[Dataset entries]
********
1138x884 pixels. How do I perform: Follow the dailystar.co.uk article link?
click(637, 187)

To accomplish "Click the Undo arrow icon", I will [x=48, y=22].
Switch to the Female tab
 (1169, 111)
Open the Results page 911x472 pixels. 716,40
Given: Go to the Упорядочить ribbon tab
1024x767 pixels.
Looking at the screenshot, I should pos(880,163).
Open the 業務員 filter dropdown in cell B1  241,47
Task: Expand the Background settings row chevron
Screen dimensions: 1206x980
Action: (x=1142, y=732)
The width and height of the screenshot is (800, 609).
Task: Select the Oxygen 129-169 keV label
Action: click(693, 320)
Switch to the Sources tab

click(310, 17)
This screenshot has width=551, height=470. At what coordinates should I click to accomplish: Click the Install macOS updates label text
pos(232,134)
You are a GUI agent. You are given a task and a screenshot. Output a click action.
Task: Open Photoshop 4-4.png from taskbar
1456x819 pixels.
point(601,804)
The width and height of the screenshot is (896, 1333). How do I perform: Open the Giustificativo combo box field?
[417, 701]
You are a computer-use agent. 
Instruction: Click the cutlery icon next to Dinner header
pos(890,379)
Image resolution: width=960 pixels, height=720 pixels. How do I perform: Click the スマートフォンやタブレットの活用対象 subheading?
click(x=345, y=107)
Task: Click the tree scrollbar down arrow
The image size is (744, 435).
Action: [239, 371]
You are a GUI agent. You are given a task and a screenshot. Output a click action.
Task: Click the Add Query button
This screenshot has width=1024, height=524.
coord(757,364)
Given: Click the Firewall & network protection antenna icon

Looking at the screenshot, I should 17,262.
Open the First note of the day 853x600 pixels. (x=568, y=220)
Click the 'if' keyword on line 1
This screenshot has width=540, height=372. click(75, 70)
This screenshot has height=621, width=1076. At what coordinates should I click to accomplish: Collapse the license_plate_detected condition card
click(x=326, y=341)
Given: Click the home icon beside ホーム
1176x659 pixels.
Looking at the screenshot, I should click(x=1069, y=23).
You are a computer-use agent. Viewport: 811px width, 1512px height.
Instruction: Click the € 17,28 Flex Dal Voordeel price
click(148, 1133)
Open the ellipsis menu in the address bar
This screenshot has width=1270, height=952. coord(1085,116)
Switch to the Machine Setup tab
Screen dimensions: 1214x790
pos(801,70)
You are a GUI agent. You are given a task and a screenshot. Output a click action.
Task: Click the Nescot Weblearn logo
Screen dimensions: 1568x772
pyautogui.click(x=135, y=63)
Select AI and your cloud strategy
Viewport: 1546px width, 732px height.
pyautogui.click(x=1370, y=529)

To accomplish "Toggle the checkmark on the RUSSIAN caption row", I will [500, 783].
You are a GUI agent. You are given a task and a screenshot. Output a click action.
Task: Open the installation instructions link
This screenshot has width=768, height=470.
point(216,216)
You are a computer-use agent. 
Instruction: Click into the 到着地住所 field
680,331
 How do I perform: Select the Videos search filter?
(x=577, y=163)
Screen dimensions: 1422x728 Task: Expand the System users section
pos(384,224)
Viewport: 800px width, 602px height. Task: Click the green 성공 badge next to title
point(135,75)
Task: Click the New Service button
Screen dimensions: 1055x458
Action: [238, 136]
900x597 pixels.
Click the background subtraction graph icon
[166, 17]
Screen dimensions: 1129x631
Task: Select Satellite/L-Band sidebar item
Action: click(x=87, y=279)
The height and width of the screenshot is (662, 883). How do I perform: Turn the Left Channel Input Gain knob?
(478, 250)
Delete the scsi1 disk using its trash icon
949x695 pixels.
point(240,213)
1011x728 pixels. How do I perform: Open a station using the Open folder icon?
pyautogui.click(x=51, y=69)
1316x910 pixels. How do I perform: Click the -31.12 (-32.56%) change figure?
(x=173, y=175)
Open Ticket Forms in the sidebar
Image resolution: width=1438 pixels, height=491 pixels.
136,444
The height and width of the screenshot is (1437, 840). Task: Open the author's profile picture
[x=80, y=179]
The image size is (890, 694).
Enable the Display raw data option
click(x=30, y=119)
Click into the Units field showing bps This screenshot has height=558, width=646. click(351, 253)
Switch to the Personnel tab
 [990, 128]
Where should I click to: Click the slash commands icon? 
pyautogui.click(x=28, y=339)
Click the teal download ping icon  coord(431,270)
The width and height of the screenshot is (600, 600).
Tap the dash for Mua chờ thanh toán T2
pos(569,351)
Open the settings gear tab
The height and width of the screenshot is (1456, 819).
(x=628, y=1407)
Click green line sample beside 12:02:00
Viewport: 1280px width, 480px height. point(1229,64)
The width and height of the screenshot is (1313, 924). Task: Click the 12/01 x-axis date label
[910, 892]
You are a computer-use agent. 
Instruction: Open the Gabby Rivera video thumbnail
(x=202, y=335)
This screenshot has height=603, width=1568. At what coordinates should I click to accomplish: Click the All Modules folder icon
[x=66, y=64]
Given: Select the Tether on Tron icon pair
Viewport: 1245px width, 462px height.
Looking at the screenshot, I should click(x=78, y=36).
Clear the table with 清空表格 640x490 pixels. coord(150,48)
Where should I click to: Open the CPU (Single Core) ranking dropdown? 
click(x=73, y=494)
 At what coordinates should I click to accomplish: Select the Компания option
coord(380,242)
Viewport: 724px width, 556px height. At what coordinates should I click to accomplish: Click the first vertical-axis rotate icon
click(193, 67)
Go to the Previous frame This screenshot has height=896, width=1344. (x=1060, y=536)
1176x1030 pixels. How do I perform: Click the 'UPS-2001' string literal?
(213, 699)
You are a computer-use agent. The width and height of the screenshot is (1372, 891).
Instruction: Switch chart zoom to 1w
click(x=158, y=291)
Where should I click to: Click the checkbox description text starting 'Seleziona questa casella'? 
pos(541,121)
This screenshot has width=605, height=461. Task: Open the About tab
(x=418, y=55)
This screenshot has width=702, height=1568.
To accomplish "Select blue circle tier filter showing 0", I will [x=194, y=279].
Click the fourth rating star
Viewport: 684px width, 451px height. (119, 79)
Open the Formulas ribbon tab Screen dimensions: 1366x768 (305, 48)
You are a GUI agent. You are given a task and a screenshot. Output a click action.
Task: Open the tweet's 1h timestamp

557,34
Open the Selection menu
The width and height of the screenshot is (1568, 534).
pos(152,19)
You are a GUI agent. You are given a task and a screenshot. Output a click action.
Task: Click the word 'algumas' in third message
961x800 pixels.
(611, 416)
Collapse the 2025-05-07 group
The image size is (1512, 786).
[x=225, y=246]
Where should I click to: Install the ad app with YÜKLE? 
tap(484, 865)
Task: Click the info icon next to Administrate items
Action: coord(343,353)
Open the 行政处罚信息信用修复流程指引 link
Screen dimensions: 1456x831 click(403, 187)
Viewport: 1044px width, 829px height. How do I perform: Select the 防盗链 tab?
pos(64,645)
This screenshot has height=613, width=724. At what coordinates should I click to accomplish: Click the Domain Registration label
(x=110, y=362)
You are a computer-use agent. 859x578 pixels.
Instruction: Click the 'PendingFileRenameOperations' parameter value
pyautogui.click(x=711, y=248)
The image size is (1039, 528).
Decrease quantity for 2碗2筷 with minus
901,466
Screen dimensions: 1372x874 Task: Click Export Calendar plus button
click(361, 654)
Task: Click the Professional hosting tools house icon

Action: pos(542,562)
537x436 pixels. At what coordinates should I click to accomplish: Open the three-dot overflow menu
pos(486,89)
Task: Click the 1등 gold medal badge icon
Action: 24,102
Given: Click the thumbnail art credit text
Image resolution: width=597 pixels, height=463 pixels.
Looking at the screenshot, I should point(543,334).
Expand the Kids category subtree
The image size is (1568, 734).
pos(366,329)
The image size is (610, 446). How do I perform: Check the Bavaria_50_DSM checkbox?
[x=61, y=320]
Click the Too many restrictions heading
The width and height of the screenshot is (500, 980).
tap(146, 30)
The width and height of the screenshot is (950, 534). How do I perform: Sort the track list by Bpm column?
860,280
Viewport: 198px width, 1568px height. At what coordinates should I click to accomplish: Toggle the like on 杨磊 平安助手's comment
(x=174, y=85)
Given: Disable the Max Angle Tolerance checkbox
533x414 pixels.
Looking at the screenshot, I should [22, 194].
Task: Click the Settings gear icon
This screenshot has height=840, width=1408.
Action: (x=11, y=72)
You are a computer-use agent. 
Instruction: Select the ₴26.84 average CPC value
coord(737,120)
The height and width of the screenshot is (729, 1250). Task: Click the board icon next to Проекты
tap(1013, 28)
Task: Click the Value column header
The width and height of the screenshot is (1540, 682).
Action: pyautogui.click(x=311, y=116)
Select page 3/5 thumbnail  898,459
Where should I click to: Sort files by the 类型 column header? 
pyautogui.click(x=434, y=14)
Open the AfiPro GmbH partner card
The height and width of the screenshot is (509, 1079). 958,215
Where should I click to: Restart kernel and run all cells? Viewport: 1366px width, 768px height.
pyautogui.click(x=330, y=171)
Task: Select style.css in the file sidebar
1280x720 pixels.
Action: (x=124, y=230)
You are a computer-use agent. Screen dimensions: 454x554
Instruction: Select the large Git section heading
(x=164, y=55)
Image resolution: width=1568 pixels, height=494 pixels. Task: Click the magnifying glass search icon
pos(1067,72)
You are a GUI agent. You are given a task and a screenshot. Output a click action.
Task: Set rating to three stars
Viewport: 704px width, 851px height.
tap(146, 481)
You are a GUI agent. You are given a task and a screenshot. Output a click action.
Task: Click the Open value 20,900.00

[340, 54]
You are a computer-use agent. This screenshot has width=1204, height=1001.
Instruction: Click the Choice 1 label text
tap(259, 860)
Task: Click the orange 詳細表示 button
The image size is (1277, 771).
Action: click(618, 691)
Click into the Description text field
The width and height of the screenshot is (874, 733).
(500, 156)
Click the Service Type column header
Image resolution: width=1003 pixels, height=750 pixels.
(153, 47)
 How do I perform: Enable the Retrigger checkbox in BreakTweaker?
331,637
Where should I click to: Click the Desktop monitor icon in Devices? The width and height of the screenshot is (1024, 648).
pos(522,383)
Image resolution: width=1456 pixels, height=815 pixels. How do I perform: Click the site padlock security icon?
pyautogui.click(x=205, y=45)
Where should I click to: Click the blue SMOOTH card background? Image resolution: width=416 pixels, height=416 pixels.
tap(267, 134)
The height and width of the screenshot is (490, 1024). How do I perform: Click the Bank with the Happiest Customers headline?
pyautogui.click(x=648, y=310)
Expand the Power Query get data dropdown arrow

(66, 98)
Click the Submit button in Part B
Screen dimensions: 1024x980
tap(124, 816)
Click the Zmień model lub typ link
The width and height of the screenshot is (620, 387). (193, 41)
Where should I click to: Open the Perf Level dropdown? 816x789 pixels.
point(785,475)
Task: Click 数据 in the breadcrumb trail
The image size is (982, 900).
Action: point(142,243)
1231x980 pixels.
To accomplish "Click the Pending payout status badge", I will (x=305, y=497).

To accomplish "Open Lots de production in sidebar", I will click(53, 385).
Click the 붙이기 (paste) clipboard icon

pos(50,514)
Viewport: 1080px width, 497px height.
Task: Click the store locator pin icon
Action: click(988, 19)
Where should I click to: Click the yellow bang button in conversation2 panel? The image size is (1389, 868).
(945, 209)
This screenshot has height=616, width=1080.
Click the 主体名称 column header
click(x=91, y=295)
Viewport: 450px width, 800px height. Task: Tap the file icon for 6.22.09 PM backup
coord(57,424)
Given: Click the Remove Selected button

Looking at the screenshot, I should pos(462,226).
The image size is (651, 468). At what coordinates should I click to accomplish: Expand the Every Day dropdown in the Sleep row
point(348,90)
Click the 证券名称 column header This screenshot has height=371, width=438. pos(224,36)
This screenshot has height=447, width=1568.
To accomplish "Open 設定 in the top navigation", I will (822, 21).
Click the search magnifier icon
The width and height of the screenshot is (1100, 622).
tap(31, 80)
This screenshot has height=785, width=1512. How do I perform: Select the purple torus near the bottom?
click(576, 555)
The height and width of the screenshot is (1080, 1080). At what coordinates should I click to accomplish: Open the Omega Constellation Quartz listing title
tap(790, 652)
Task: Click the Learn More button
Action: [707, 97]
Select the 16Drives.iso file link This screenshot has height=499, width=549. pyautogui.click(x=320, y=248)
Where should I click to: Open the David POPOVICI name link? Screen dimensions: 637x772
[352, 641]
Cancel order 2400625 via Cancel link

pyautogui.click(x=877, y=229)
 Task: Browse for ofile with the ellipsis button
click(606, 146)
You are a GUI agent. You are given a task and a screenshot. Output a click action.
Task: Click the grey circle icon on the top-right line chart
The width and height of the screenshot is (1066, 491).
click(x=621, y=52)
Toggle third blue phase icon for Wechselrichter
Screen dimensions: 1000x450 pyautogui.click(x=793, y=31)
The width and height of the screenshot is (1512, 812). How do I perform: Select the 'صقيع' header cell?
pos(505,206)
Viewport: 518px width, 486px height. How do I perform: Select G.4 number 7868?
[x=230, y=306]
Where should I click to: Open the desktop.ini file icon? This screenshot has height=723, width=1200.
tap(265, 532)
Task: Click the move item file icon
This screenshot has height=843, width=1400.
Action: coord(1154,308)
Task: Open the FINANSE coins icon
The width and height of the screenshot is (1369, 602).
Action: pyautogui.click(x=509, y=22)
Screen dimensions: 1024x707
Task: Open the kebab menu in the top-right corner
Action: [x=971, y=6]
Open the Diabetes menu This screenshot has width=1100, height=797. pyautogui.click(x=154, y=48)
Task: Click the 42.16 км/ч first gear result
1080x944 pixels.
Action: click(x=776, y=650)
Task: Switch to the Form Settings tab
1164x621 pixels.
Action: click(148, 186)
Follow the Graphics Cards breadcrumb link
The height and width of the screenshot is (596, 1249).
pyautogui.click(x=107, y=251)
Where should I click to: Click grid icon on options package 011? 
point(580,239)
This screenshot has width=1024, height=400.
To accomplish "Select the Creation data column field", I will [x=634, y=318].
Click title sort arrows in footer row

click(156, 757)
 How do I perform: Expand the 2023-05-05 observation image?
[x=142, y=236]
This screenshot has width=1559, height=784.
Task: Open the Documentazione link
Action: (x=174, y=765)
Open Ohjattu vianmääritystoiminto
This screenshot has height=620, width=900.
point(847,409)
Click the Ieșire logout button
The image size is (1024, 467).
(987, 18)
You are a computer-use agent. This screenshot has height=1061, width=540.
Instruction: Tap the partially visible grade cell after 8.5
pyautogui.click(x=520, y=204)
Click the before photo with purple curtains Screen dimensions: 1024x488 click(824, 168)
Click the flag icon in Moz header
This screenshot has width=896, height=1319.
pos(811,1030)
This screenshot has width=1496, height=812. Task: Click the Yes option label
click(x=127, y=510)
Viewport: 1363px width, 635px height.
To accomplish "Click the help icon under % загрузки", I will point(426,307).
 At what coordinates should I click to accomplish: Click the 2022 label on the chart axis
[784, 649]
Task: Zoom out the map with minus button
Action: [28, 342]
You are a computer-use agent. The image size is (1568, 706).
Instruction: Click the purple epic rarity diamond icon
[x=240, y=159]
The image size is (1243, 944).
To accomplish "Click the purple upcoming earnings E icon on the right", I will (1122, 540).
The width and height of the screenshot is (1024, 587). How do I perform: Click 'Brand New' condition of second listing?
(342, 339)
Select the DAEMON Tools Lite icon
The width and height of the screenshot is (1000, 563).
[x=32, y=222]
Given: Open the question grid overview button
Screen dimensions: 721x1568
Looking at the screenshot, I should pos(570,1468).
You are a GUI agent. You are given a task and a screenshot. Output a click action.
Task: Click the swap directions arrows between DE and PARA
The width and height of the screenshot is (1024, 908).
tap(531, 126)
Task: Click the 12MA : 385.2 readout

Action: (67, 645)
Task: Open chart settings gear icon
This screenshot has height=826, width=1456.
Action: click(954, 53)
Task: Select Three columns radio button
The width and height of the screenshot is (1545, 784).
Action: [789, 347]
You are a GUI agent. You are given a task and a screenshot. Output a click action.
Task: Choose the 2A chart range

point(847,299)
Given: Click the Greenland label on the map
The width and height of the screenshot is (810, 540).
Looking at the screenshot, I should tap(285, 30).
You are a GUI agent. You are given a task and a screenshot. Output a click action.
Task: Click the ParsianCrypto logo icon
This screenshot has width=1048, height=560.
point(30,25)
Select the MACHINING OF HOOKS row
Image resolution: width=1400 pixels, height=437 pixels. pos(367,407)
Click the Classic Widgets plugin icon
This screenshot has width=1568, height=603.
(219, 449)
********
TASK DESCRIPTION -> Your answer must consist only of the lines from the start of the records above through the line with "Task: Expand the Background", each retyped exactly.

RESULT OF THE EXERCISE ->
1138x884 pixels. How do I perform: Follow the dailystar.co.uk article link?
click(637, 187)

To accomplish "Click the Undo arrow icon", I will [x=48, y=22].
Switch to the Female tab
 (1169, 111)
Open the Results page 911x472 pixels. 716,40
Given: Go to the Упорядочить ribbon tab
1024x767 pixels.
Looking at the screenshot, I should pos(880,163).
Open the 業務員 filter dropdown in cell B1  241,47
Task: Expand the Background settings row chevron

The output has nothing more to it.